Senator Mark Begich and 56 other Democrats voted to move ahead (two other Democrats did not vote). Begich says the bill’s core is good, and will protect consumers, regulate big financial institutions, and prevent future taxpayer bailouts of banks once deemed “too big to fail.” He says there’s no reason to stall.
I think American people, Alaskans, should be outraged. And somewhat disappointed. Because we came here to do the business. I’m all for the great debates on these issues. And like I said there will be some ideas they’ll have that I’ll like, there will be ideas of colleagues on my side will have I may not like. But if we don’t have an open debate… what we’re doing now is we’re debating the ability to debate. The American public should be sick and tired of it.
Begich says the bill should at least get to the floor, and then Republicans can offer amendments:
It’s not about what’s in the bill, it’s just allows debate. So it’s amazing to me, and I heard it, they want to negotiate, we want more negotiations. Great, allow us to go to the floor. Bring your ideas. Put them in the plain view of the public rather than behind closed doors with your Wall Street friends.
Senator Lisa Murkowski says she too wants to rein-in Wall Street – and says the American people are mad about the power big banks have wielded. But she voted against bringing the bill to the floor, and says more work needs to be done before it’s bipartisan and ready.
I’m a big believer in committee process, I’m a big believer in trying to negotiate some of the big ticket items rather than to do this on the floor. Trying to run amendments on the floor to change a bill, yes it is part of the process, and that’s good and that’s it’s important, you need to go in with a good base bill. This was the same problems we faced with healthcare. Some many of us didn’t think base bill they went to floor with was good.
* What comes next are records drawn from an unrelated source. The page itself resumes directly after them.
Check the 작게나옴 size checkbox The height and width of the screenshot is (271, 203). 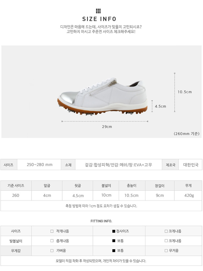[52, 231]
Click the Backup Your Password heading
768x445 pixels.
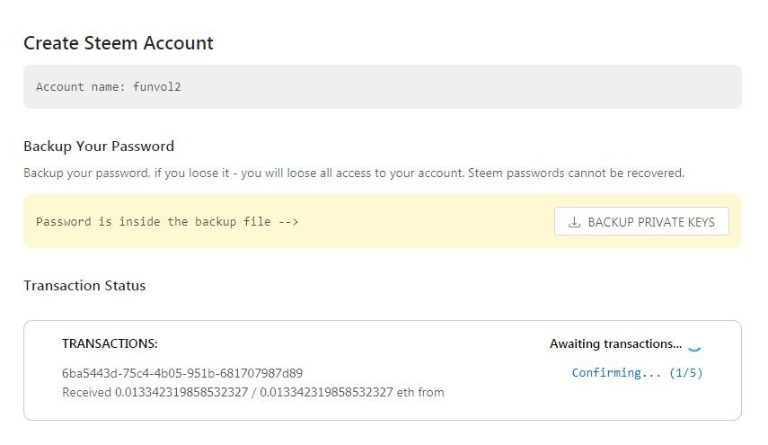click(x=99, y=146)
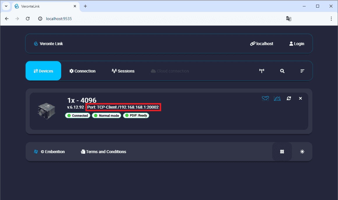Image resolution: width=338 pixels, height=200 pixels.
Task: Open the Connection tab
Action: (82, 71)
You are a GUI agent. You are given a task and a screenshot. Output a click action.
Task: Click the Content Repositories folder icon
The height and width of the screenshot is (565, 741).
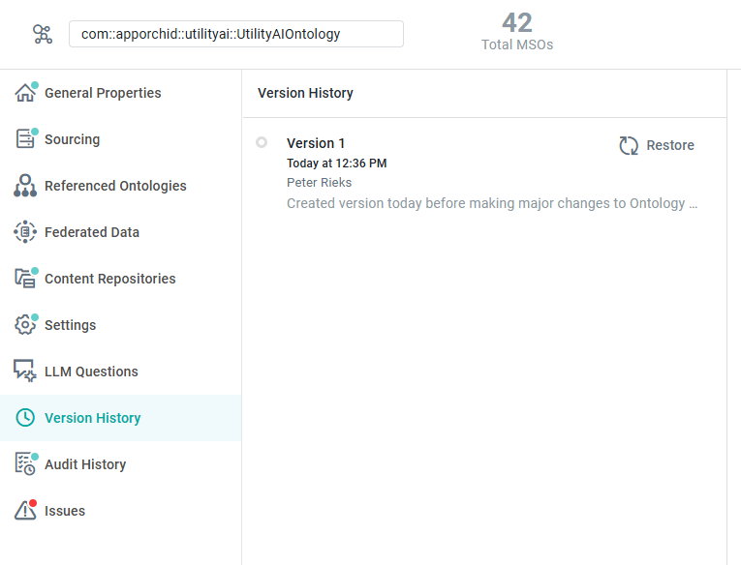pyautogui.click(x=25, y=279)
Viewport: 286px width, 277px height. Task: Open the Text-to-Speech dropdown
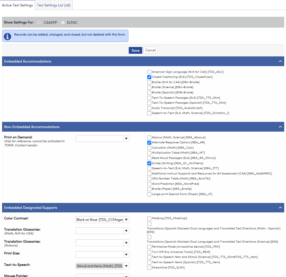pos(126,266)
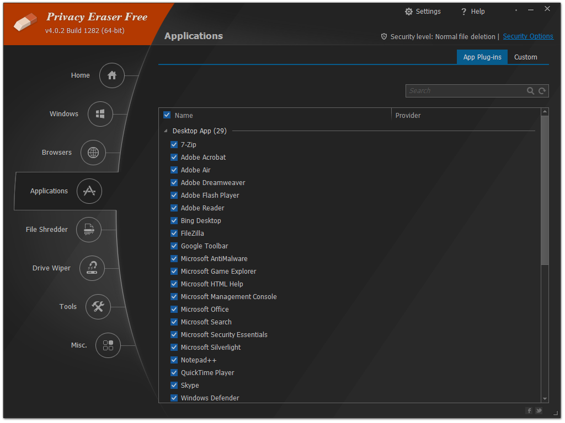The width and height of the screenshot is (565, 423).
Task: Open the Misc. grid icon
Action: [x=108, y=345]
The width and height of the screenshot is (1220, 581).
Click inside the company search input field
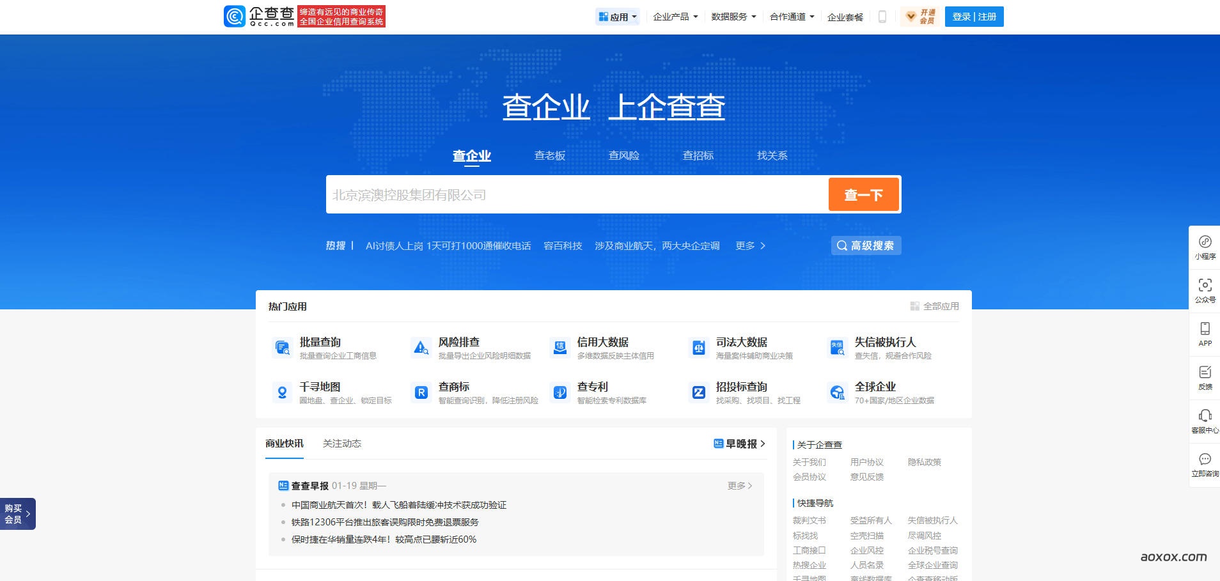575,194
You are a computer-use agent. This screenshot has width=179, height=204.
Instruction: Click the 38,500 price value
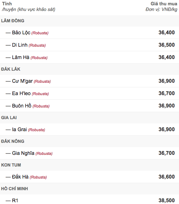(167, 200)
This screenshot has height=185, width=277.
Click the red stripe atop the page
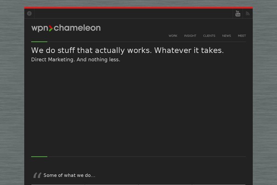click(x=139, y=7)
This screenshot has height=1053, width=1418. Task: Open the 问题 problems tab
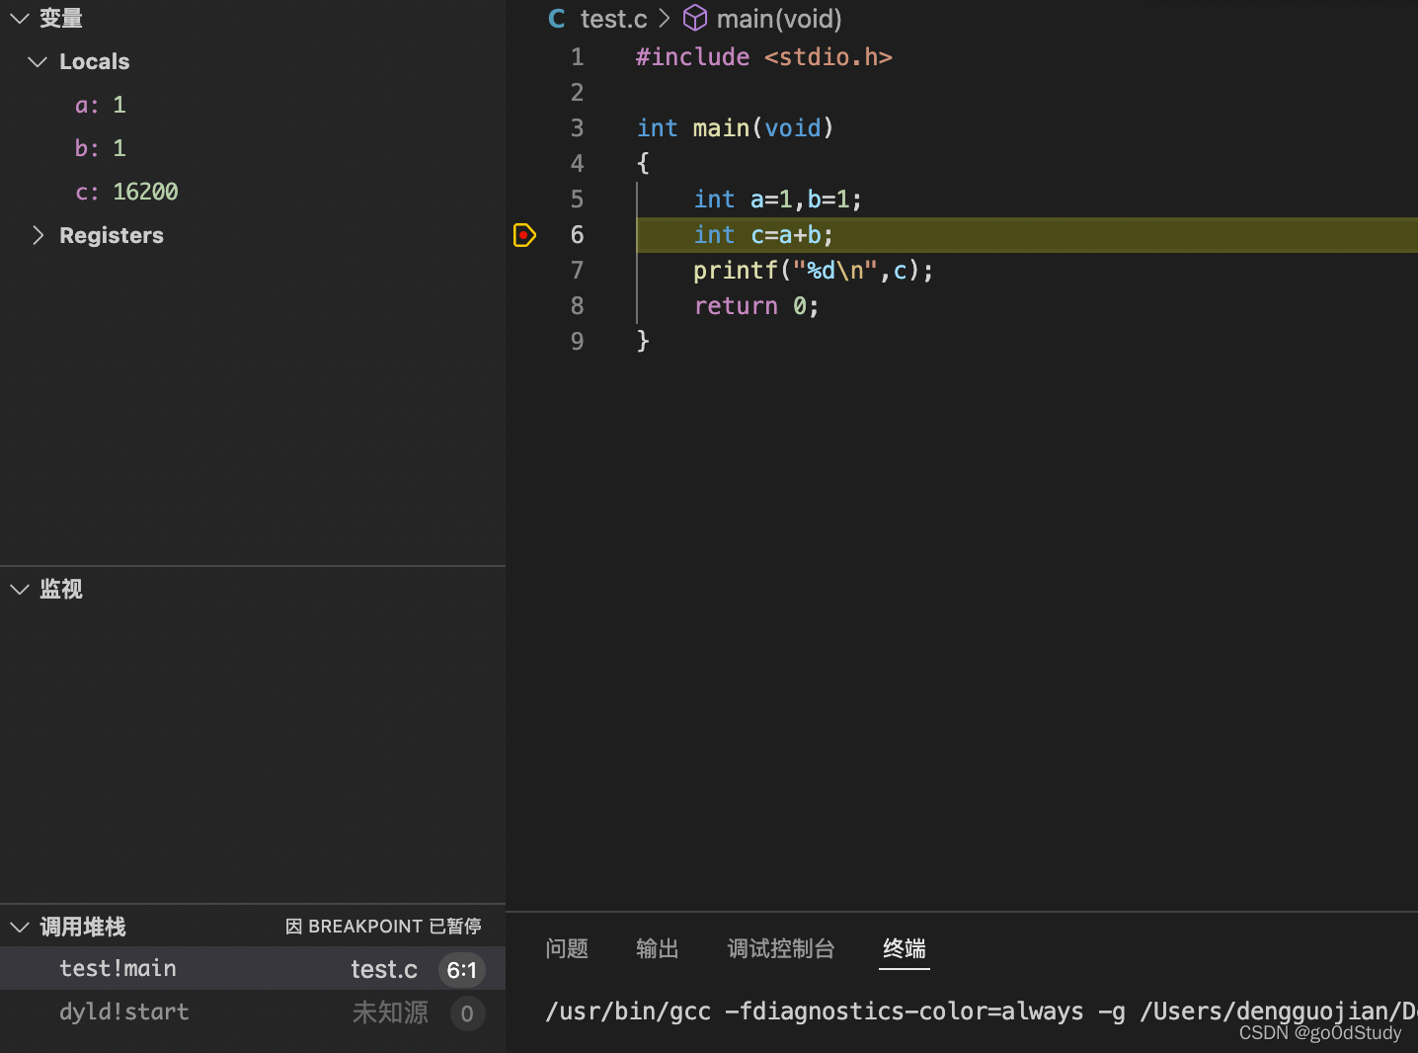pos(567,948)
Despite the partisan rancor surfacing comments coming from Capitol Hill, there is a window for bipartisan cooperation to emerge. The top two Senators on the Banking Committee are working together to address areas of conflict. Murkowski says they should get more time.
I want to give the ranking member and the chairman of the banking committee the opportunity to build a bipartisan bill to address the problems that caused the meltdown in the financial markets that occurred 18 months ago. So to try to force through to the floor a bill that’s not quite ready for prime time is not what we should be doing.
A third vote on whether to bring the bill to the Senate floor for debate is expected midday today. The 14-hundred page bill would give the government the ability to shut down big failing firms before they collapse… it would regulate derivates, set up a consumer protection agency against abusive lending practices, and set up a council of regulators to guard against risks in the financial system.